The enterprise AI landscape is entering a new phase of implementation following the initial wave of agent technology.
Over the past two years, the application of large language models in corporate settings has primarily focused on scenarios like knowledge Q&A, intelligent customer service, and content generation, essentially serving to enhance individual employee productivity.
From bank knowledge bases and securities research assistants to enterprise collaboration tools, a growing number of institutions have completed their initial deployment of AI capabilities.
However, as model capabilities become more widespread, the market's focus is shifting.
Rather than simply having employees use AI for specific tasks, companies are increasingly concerned with a different question: can AI truly integrate into business processes and create quantifiable operational value?
At the "Digital Cloud Primordial Force 2026" forum held in Beijing on June 9th, multiple industry figures engaged in discussions centered on "AI for Process."

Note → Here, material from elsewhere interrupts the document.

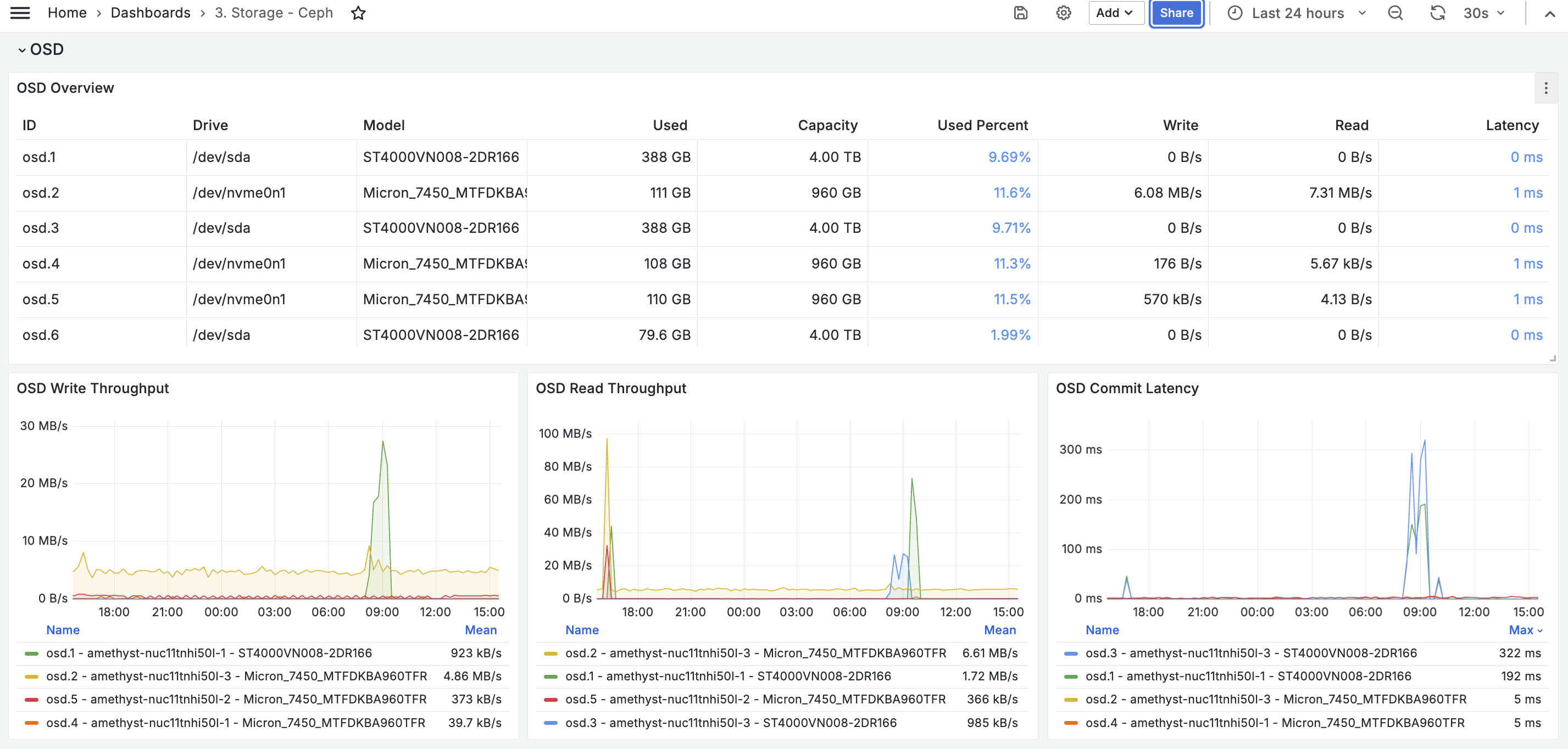The width and height of the screenshot is (1568, 749).
Task: Open the 30s refresh interval selector
Action: [x=1483, y=13]
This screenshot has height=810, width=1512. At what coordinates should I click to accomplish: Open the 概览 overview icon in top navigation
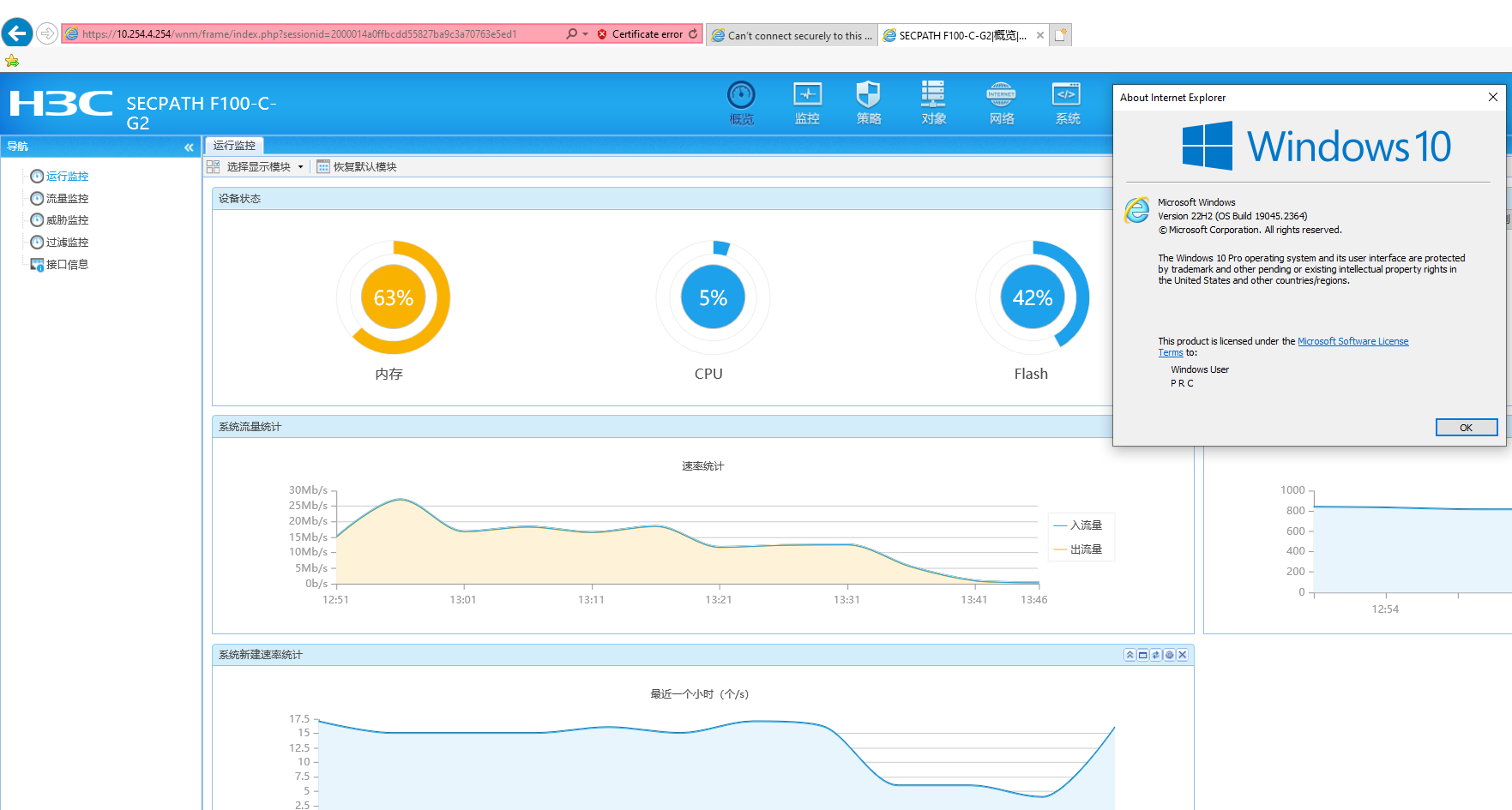tap(741, 102)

Unlike previous focuses on tool forms like Agents and Copilots, this approach emphasizes embedding AI into enterprise operational workflows, enabling it to participate in decision-making, execution, and collaboration, rather than remaining confined to information lookup and content generation.

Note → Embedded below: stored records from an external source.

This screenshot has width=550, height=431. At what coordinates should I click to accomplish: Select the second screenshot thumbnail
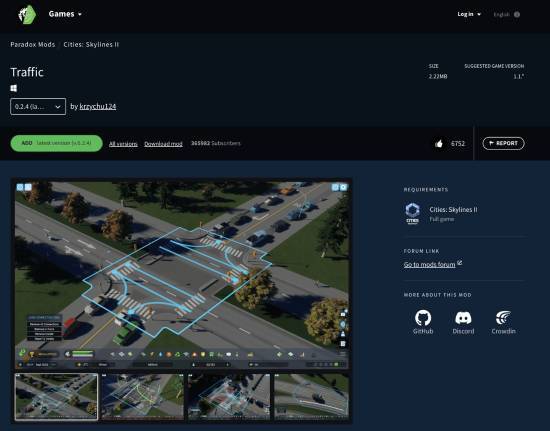142,396
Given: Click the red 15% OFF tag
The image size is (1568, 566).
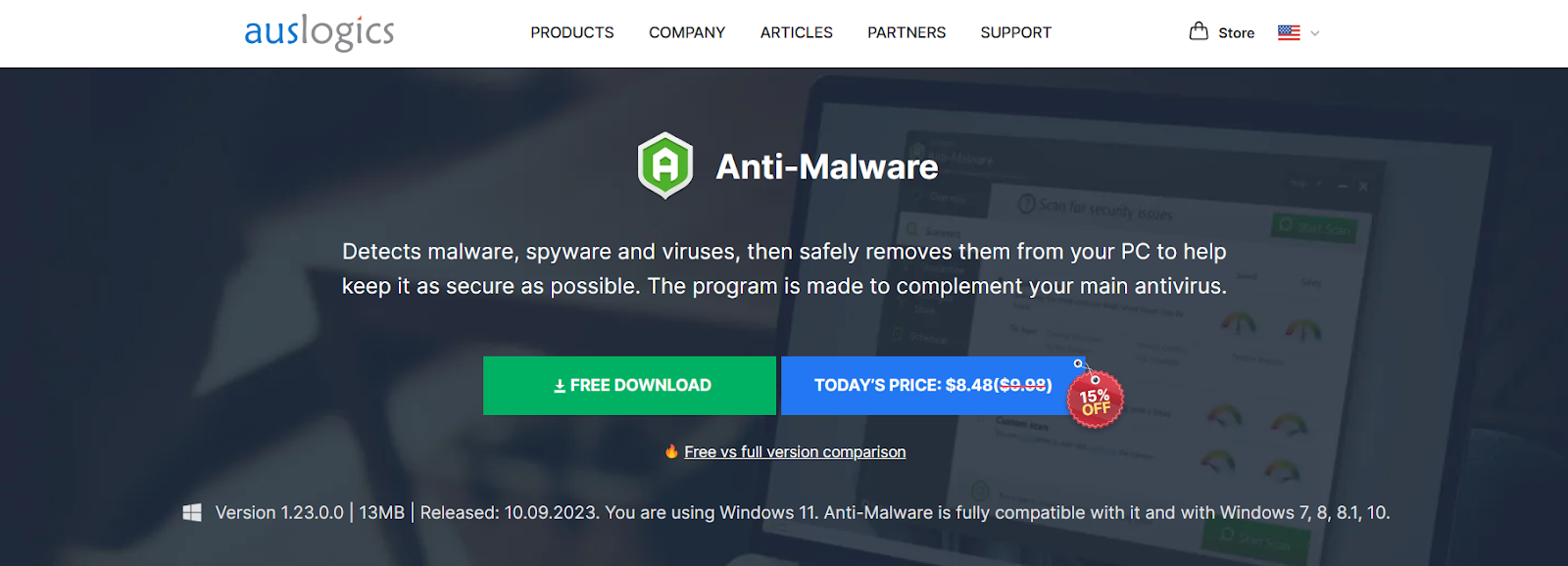Looking at the screenshot, I should (1096, 400).
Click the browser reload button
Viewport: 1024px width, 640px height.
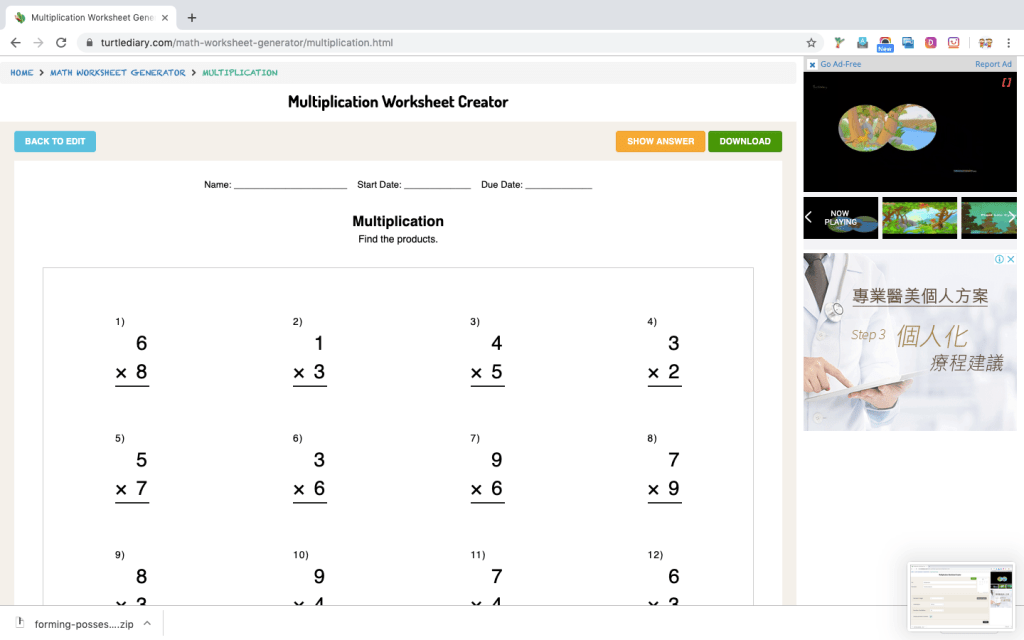[61, 43]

This shift is not accidental.
The past year has seen rapid expansion in enterprise AI.
Numerous organizations have completed the integration of large models, the construction of knowledge bases, and the deployment of intelligent assistants.
Yet, after initial exploration, a growing number of companies are realizing that an AI capable of answering questions does not necessarily create business value.

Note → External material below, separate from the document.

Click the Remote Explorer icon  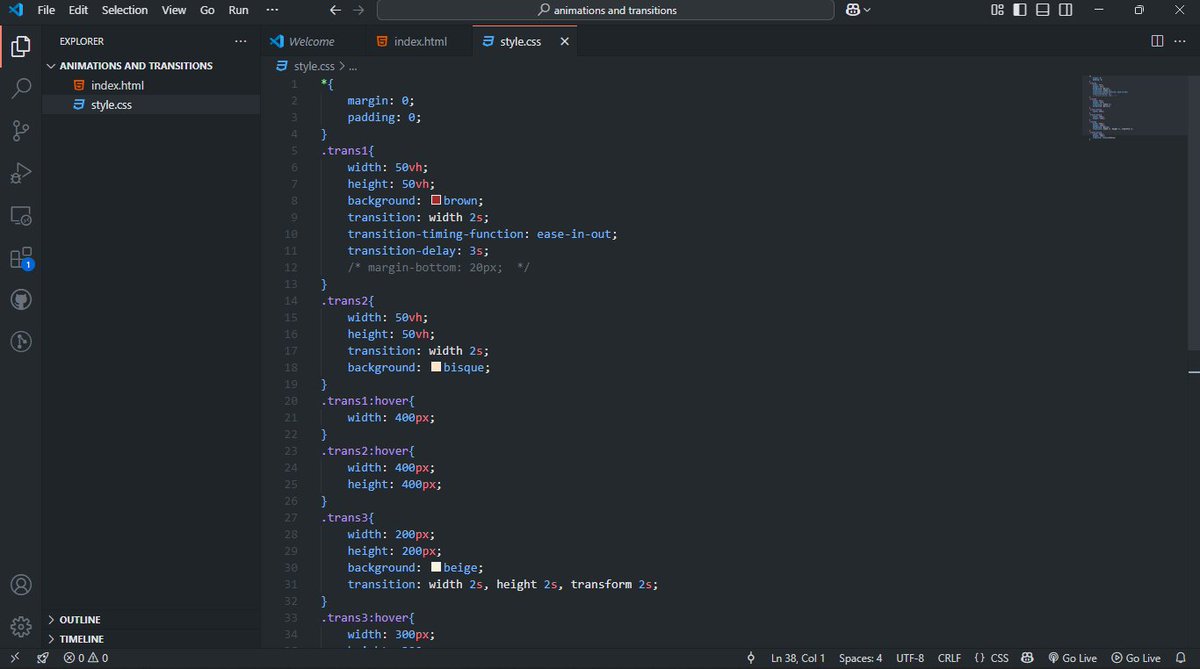point(21,215)
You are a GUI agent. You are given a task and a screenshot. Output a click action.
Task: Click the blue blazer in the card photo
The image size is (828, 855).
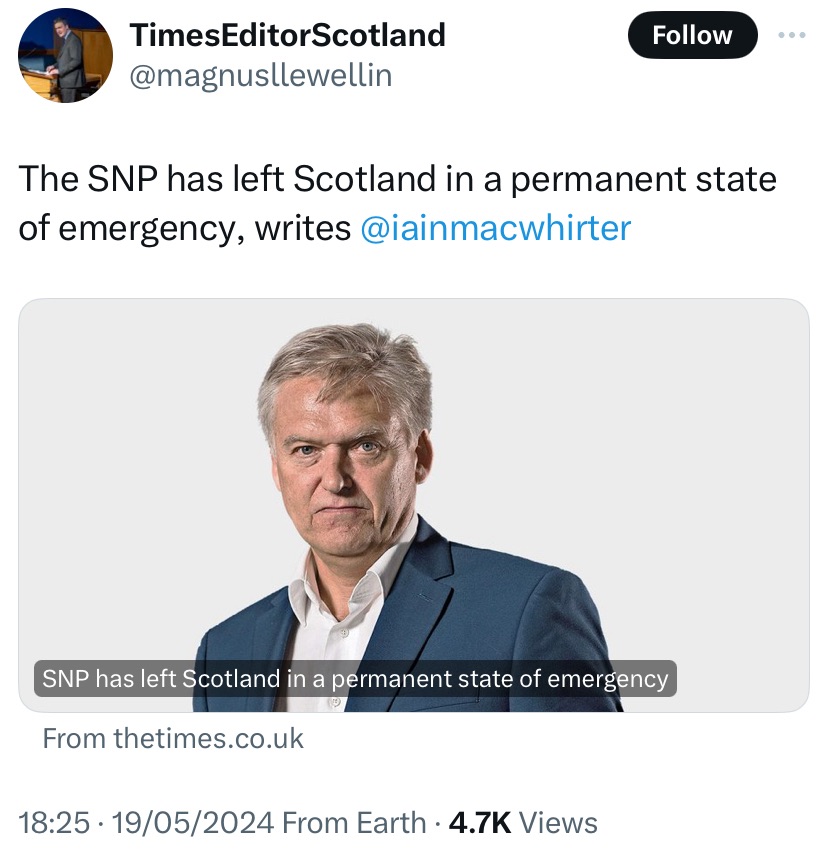click(520, 620)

In many scenarios, AI can assist employees with retrieving information, drafting documents, and generating reports, but it often struggles to genuinely drive business processes forward.
This is particularly true in areas involving multi-departmental coordination, complex rule systems, and accumulated professional expertise, where purely Q&A-based agents frequently fail to cover the entire business chain.
This represents a common challenge facing enterprise AI today: moving from managing productivity to enabling operational productivity.
At the forum, Li Ying, CEO of Digital China Group Co.,Ltd., stated that compared to improving individual work efficiency, the enterprise context requires AI to directly enter business processes and become an integral part of the operational system.
Only when AI can understand business logic, participate in process execution, and continuously accumulate experience can enterprise AI deliver lasting value.
This trend is particularly evident in the financial industry.
Over the past year, banks, insurance companies, and securities firms have all initiated large model projects.
Applications have expanded from intelligent customer service and marketing assistants to investment research Q&A.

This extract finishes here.